Reproduce the material below word for word, with every line kept as it is.

======

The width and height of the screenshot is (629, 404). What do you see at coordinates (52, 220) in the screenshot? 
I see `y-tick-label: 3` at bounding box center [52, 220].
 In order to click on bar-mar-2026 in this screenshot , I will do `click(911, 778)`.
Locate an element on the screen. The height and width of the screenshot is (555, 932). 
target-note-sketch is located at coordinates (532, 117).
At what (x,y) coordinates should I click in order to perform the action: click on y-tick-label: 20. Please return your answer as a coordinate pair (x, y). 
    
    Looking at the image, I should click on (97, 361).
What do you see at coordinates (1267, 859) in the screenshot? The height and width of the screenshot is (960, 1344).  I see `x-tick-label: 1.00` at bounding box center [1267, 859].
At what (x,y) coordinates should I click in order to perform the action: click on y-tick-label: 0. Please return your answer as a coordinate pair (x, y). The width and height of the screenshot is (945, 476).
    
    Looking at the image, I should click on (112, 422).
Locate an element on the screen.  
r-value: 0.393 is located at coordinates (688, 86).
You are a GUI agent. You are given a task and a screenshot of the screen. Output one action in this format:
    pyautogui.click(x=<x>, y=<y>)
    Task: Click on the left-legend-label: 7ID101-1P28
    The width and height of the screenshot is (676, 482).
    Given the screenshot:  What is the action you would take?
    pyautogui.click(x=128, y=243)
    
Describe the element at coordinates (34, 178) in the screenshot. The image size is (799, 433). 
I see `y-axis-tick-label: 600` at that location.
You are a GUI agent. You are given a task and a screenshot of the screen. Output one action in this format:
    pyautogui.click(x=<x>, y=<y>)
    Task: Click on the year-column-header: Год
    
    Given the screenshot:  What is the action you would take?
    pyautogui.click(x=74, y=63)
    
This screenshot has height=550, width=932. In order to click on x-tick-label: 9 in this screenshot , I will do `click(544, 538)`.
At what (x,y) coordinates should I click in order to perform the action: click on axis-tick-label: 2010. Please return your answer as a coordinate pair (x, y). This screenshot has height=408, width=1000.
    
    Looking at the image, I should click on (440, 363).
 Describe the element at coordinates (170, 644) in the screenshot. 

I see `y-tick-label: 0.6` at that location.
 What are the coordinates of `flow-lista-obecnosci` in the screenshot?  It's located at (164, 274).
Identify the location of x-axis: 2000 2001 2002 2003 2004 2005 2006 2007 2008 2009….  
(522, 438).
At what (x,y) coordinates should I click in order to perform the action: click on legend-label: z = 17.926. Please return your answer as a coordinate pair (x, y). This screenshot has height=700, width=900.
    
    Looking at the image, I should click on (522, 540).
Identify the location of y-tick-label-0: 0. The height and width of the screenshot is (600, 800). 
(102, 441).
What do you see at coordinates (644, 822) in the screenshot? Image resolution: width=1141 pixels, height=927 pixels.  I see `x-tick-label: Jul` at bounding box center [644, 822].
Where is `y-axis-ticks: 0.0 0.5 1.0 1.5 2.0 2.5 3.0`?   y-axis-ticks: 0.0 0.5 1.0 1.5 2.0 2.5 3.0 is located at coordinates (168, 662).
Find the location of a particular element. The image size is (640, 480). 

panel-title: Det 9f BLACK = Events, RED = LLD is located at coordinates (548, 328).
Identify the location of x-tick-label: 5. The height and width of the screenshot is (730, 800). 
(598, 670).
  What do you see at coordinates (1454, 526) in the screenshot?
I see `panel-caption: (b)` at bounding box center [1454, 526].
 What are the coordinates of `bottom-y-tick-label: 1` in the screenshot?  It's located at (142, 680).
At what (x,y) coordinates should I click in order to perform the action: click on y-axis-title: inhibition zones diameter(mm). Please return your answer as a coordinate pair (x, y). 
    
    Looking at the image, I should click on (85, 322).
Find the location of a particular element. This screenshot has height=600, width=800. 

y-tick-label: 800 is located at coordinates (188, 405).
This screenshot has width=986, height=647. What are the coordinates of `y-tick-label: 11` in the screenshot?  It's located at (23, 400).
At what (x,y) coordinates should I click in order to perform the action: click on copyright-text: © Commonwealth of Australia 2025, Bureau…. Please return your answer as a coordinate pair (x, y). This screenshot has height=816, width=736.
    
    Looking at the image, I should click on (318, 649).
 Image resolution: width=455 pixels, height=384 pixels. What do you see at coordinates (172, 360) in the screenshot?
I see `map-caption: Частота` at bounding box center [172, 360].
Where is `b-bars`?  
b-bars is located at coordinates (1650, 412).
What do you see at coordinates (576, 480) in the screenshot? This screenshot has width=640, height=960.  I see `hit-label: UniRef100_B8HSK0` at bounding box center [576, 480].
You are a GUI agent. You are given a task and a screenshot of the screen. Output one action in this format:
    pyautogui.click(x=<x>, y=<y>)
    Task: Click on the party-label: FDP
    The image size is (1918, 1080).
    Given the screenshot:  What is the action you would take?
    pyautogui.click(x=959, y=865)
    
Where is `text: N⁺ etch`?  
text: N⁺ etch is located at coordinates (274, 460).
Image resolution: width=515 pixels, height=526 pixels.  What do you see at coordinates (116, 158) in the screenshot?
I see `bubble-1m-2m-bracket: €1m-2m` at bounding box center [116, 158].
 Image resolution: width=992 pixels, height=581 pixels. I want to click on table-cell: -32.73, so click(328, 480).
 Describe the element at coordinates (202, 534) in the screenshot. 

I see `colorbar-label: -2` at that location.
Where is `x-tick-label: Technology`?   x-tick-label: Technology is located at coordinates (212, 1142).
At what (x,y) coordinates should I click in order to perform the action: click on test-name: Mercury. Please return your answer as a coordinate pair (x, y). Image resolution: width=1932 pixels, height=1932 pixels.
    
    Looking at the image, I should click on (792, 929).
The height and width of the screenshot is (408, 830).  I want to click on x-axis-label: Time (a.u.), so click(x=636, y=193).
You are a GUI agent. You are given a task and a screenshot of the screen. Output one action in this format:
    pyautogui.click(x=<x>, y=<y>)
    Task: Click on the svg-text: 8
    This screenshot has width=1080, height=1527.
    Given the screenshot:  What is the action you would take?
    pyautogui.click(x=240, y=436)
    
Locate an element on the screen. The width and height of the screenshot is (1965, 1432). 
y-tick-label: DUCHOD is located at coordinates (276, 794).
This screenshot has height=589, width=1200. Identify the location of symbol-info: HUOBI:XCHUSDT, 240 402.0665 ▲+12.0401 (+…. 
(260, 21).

======

SOLUTION TO THIS EXERCISE:
The width and height of the screenshot is (629, 404). What do you see at coordinates (52, 220) in the screenshot? 
I see `y-tick-label: 3` at bounding box center [52, 220].
 In order to click on bar-mar-2026 in this screenshot , I will do `click(911, 778)`.
Locate an element on the screen. The height and width of the screenshot is (555, 932). 
target-note-sketch is located at coordinates (532, 117).
At what (x,y) coordinates should I click in order to perform the action: click on y-tick-label: 20. Please return your answer as a coordinate pair (x, y). 
    
    Looking at the image, I should click on (97, 361).
What do you see at coordinates (1267, 859) in the screenshot? The height and width of the screenshot is (960, 1344).  I see `x-tick-label: 1.00` at bounding box center [1267, 859].
At what (x,y) coordinates should I click in order to perform the action: click on y-tick-label: 0. Please return your answer as a coordinate pair (x, y). The width and height of the screenshot is (945, 476).
    
    Looking at the image, I should click on (112, 422).
Locate an element on the screen.  
r-value: 0.393 is located at coordinates (688, 86).
You are a GUI agent. You are given a task and a screenshot of the screen. Output one action in this format:
    pyautogui.click(x=<x>, y=<y>)
    Task: Click on the left-legend-label: 7ID101-1P28
    The width and height of the screenshot is (676, 482).
    Given the screenshot:  What is the action you would take?
    pyautogui.click(x=128, y=243)
    
Describe the element at coordinates (34, 178) in the screenshot. The image size is (799, 433). 
I see `y-axis-tick-label: 600` at that location.
You are a GUI agent. You are given a task and a screenshot of the screen. Output one action in this format:
    pyautogui.click(x=<x>, y=<y>)
    Task: Click on the year-column-header: Год
    
    Given the screenshot:  What is the action you would take?
    pyautogui.click(x=74, y=63)
    
This screenshot has height=550, width=932. In order to click on x-tick-label: 9 in this screenshot , I will do `click(544, 538)`.
At what (x,y) coordinates should I click in order to perform the action: click on axis-tick-label: 2010. Please return your answer as a coordinate pair (x, y). This screenshot has height=408, width=1000.
    
    Looking at the image, I should click on (440, 363).
 Describe the element at coordinates (170, 644) in the screenshot. 

I see `y-tick-label: 0.6` at that location.
 What are the coordinates of `flow-lista-obecnosci` in the screenshot?  It's located at (164, 274).
Identify the location of x-axis: 2000 2001 2002 2003 2004 2005 2006 2007 2008 2009….  
(522, 438).
At what (x,y) coordinates should I click in order to perform the action: click on legend-label: z = 17.926. Please return your answer as a coordinate pair (x, y). This screenshot has height=700, width=900.
    
    Looking at the image, I should click on (522, 540).
Identify the location of y-tick-label-0: 0. The height and width of the screenshot is (600, 800). 
(102, 441).
What do you see at coordinates (644, 822) in the screenshot? Image resolution: width=1141 pixels, height=927 pixels.  I see `x-tick-label: Jul` at bounding box center [644, 822].
Where is `y-axis-ticks: 0.0 0.5 1.0 1.5 2.0 2.5 3.0`?   y-axis-ticks: 0.0 0.5 1.0 1.5 2.0 2.5 3.0 is located at coordinates (168, 662).
Find the location of a particular element. The image size is (640, 480). 

panel-title: Det 9f BLACK = Events, RED = LLD is located at coordinates (548, 328).
Identify the location of x-tick-label: 5. The height and width of the screenshot is (730, 800). 
(598, 670).
  What do you see at coordinates (1454, 526) in the screenshot?
I see `panel-caption: (b)` at bounding box center [1454, 526].
 What are the coordinates of `bottom-y-tick-label: 1` in the screenshot?  It's located at (142, 680).
At what (x,y) coordinates should I click in order to perform the action: click on y-axis-title: inhibition zones diameter(mm). Please return your answer as a coordinate pair (x, y). 
    
    Looking at the image, I should click on (85, 322).
Find the location of a particular element. This screenshot has height=600, width=800. 

y-tick-label: 800 is located at coordinates (188, 405).
This screenshot has width=986, height=647. What are the coordinates of `y-tick-label: 11` in the screenshot?  It's located at (23, 400).
At what (x,y) coordinates should I click in order to perform the action: click on copyright-text: © Commonwealth of Australia 2025, Bureau…. Please return your answer as a coordinate pair (x, y). This screenshot has height=816, width=736.
    
    Looking at the image, I should click on (318, 649).
 Image resolution: width=455 pixels, height=384 pixels. What do you see at coordinates (172, 360) in the screenshot?
I see `map-caption: Частота` at bounding box center [172, 360].
Where is `b-bars`?  
b-bars is located at coordinates (1650, 412).
What do you see at coordinates (576, 480) in the screenshot? This screenshot has width=640, height=960.  I see `hit-label: UniRef100_B8HSK0` at bounding box center [576, 480].
You are a GUI agent. You are given a task and a screenshot of the screen. Output one action in this format:
    pyautogui.click(x=<x>, y=<y>)
    Task: Click on the party-label: FDP
    The image size is (1918, 1080).
    Given the screenshot:  What is the action you would take?
    pyautogui.click(x=959, y=865)
    
Where is `text: N⁺ etch`?  
text: N⁺ etch is located at coordinates (274, 460).
Image resolution: width=515 pixels, height=526 pixels.  What do you see at coordinates (116, 158) in the screenshot?
I see `bubble-1m-2m-bracket: €1m-2m` at bounding box center [116, 158].
 Image resolution: width=992 pixels, height=581 pixels. I want to click on table-cell: -32.73, so click(328, 480).
 Describe the element at coordinates (202, 534) in the screenshot. 

I see `colorbar-label: -2` at that location.
Where is `x-tick-label: Technology`?   x-tick-label: Technology is located at coordinates (212, 1142).
At what (x,y) coordinates should I click in order to perform the action: click on test-name: Mercury. Please return your answer as a coordinate pair (x, y). Image resolution: width=1932 pixels, height=1932 pixels.
    
    Looking at the image, I should click on (792, 929).
The height and width of the screenshot is (408, 830).  I want to click on x-axis-label: Time (a.u.), so click(x=636, y=193).
You are a GUI agent. You are given a task and a screenshot of the screen. Output one action in this format:
    pyautogui.click(x=<x>, y=<y>)
    Task: Click on the svg-text: 8
    This screenshot has width=1080, height=1527.
    Given the screenshot:  What is the action you would take?
    pyautogui.click(x=240, y=436)
    
Locate an element on the screen. The width and height of the screenshot is (1965, 1432). 
y-tick-label: DUCHOD is located at coordinates (276, 794).
This screenshot has height=589, width=1200. Identify the location of symbol-info: HUOBI:XCHUSDT, 240 402.0665 ▲+12.0401 (+…. 
(260, 21).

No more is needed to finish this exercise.